I woke up to my father calling me in the morning and informing me with a smile in his voice that today is Saraswati puja. His words brought out a smile of my own, as memories of lal paar shaada saris and Saraswati pujas in school instantly came to mind, memories which were lying untouched in the corner as we grow up and lose ourselves to our jobs and lives in different cities.
While you, like me, must be reminiscing about memories of your own Saraswati Puja days, take a minute to go back to the carefree festive day of Saraswati Puja in Bengal, also cheekily known as Bengali Valentine’s Day, a day of uninhibited freedom from both studies and moral policing on the natural blossoming of ‘prem’.
The day starts crisply with the scent of blossoming flowers carried by the breeze, ushering in spring or Vasant Panchami. While pujo preparations start early in the morning and hands are busy in the kitchen, stirring thick creamy khichudi and preparing prasad, the teenagers are up for a change and carefully decking themselves up in front of the mirror for the day ahead.
As our family wasn’t big on worshiping idols, we as kids were enthusiastically ushered in by neighbours to take off our chappals at the door and come inside to offer pranam to the Goddess sitting primly, clutching her veena and her swan gazing off into the distance. A plethora of food, books, prasad and betel leaves normally surround her as we bow down to her with an eye on the prasad and prayed to her to make us pass in all our subjects.

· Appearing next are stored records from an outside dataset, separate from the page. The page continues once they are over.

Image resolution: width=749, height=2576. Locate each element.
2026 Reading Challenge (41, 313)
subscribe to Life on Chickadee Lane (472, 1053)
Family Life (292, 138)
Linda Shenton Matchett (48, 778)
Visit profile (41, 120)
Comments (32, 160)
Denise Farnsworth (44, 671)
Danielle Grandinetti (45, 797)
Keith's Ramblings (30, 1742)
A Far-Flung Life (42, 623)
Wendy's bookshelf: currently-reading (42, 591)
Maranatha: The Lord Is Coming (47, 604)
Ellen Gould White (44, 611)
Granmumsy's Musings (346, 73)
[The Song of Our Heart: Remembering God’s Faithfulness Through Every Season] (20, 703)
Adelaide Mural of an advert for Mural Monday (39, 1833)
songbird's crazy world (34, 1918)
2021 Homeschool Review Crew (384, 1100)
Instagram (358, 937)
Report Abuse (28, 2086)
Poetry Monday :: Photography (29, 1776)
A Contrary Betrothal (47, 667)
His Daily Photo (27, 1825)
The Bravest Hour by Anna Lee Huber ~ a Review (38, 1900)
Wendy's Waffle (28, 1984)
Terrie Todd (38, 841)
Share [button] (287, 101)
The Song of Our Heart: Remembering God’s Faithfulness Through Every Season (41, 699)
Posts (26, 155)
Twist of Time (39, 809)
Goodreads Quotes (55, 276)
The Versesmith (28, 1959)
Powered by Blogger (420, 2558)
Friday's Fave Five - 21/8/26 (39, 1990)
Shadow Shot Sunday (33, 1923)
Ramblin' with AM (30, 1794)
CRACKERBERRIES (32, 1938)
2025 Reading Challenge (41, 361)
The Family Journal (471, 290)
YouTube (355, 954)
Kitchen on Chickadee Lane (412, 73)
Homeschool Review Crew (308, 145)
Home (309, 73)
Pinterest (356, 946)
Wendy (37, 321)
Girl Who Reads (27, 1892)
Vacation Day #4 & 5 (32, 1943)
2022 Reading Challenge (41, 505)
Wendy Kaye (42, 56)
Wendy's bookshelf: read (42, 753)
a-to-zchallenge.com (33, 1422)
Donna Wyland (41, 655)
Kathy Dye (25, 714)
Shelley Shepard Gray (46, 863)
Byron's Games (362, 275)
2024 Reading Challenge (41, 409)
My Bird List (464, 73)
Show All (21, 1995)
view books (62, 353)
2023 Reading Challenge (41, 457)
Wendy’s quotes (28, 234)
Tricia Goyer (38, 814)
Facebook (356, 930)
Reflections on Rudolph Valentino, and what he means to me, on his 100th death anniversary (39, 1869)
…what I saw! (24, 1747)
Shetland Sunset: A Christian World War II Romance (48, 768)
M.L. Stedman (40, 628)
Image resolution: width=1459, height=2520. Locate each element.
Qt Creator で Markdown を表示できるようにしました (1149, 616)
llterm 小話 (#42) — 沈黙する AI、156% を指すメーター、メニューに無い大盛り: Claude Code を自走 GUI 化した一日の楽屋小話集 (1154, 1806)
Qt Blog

Pushpanjali and prayers are offered to the triumphant sound of the conch shell and women of the house wonderfully curling their tongue to make the ulu sound, which used to raise the hair on my head and goosebumps on my arms.
Prasad is offered to us kids and I used to promptly pick out the limp shosha (piece of cucumber), before wolfing down the rest of it.
The laal paar shaada saris (white saris with red borders) are out, yellow is the colour of the day as girls carefully adorn themselves in saris and step out. The boys are not to be left behind; they turn up freshly shaven and awkwardly sporting their ‘panjabi‘. Schools hold Saraswati puja and co-ed schools are practically like a fair. The adolescent heart lurches as you spot your crush in the midst of all the coy sari-clad women swishing their hair this way and that and the boys that sneakily scan the room, looking for the one who’s caught their eye.
Hormones are at the peak, sly glances are exchanged and finally, when the moment of meeting and greeting arrives, the heart wobbles incoherently. Prem pervades the air as couples trudge around hand in hand everywhere; in pandals, in schools (with the P.T teacher desperately trying to monitor and curb such outrage), in parks, outside tuition classes and now in gleaming malls as well.
Everyone who hasn’t been on a date before, is on a date and phuchka stalls are thronging with couples taking a break from all the lovey-doveyness with some tangy puchkas. Stern parents who frown on adolescent love practically give free reign to their kids because, “Aajke porte hobe na” and for once the parents approve. Books are piled up in front of Saraswati Ma for her blessings and your work for the day is done.
Studying on Sarwaswati puja is considered a bad omen much to the gleeful luck of the youngsters who are out on bikes whizzing past people with their sari clad lady riding pillion or walking around hand in hand, discovering what it is to be in young love. I’m not sure what the parents think their kids are out doing but they generally self delude themselves into thinking that they’re out harmlessly visiting pandals and invoking the Goddess’ blessings. Or they might know exactly what the kids are up to, cause hey, they were young once too.
It’s not all just love and games though, little kids write their first alphabet on a slate in a ceremony called haathe khori, their initiation to education.
Para drawing contests are held for little kids who invariably produce a drawing of a rural-looking hut flanked by coconut trees with disproportionate birds in ‘v’ shapes and a driveway leading up to the hut. A comfortable meal of khichudi is eaten before the elders retire for their afternoon snooze and you and your lover head to Princep Ghat to end the special day holding hands and dreamily looking at the sunset.
Earlier, the most eagerly awaited festival after pujo, we used to spend hours planning which sari to wear or how to sneak out. Now, as young adults in different cities working at jobs and adulting, we barely notice when days like these sneak past us. But if you’ve spent Saraswati Puja in Bengal, you’ll know what I’m talking about, you’ll take a minute to delve through your memories of Saraswati pujo and smile wistfully.
It was fun to be young and idle once, especially on Saraswati puja in Bengal.